In our experience, in a series of 545 patients with Type 1 DM having difficulty achieving appropriate metabolic control with multiple doses of insulin, we used CGMS with the GlucoDay® system to evaluate the fluctuations of glycemia and the frequency of hypoglycemia. The evaluation was, among other reasons, in order to be able to make adjustments to the treatment with multiple doses of insulin, and to change the treatment to CSII in 20 patients. Patients treated with CSII for at least 3 months continued to performing CGMS, the results from which were used to evaluate the response to treatment. With CSII, there was a significant decrease in the time of hypoglycemia during the dawn period (04:00 to 08:00 h), as well as a reduction in the area under the curve for hyperglycemia during the 24 h of monitoring and of the area under the cure of hyperglycemia during the period before dinner. This was accompanied by a significant decrease in the levels of HbA1c, without any differences being observed in the monitoring of the episodes of hypoglycemia [46].

2.4. Inconveniences

The major problems with CGMS are: a limited level of precision for the measurement of isolated glucose, especially at low levels; the need for several calibrations per day using capillary glucose controls; the short period of use (between 2 and 7 days) [27,38].
The minimally invasive CGMS can have secondary effects which are generally light and related to the local irritation in the zone of the catheter inserted for the continuous measurement of the interstitial fluid.
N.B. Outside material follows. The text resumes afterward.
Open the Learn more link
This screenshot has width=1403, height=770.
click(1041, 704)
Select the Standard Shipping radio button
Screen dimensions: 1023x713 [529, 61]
Further, because of the complexity of the technique, these systems require the help of a professional health-care team on permanent stand-by [38].
Real time data are not only an important advance in patient self-care but also involves the safety and rigor for this technology. One important limitation is that none of the sensors currently available have the precision of the usual glucometers because they do not directly measure the glucose in the blood but, instead, are extrapolations from the glucose in the subcutaneous interstitial fluid. The defects of precision are related to the low concentrations of glucose in the interstitial fluid, the dynamics of the glucose itself in the capillary fluid and interstitial fluid, and the delays inherent in the system of measurement i.e., variations in the interstitial fluid involves a delay with respect to the changes in the blood and this would vary according to the level of glycemia as well as on the device used.
The major limitation of the CGMS is the current absence of scientific evidence regarding its usefulness. As such, methodologically appropriate clinical studies are needed to evaluate the impact of these systems on the grade of control of Hba1c and other metabolic variables, such as the frequency of hypoglycemias, glycemic variability, time of exposure to hyperglycemia and on the QoL. This would enable decisions to be made regarding cost-effectiveness of CGMS use, and towards establishing its clinical indications more firmly.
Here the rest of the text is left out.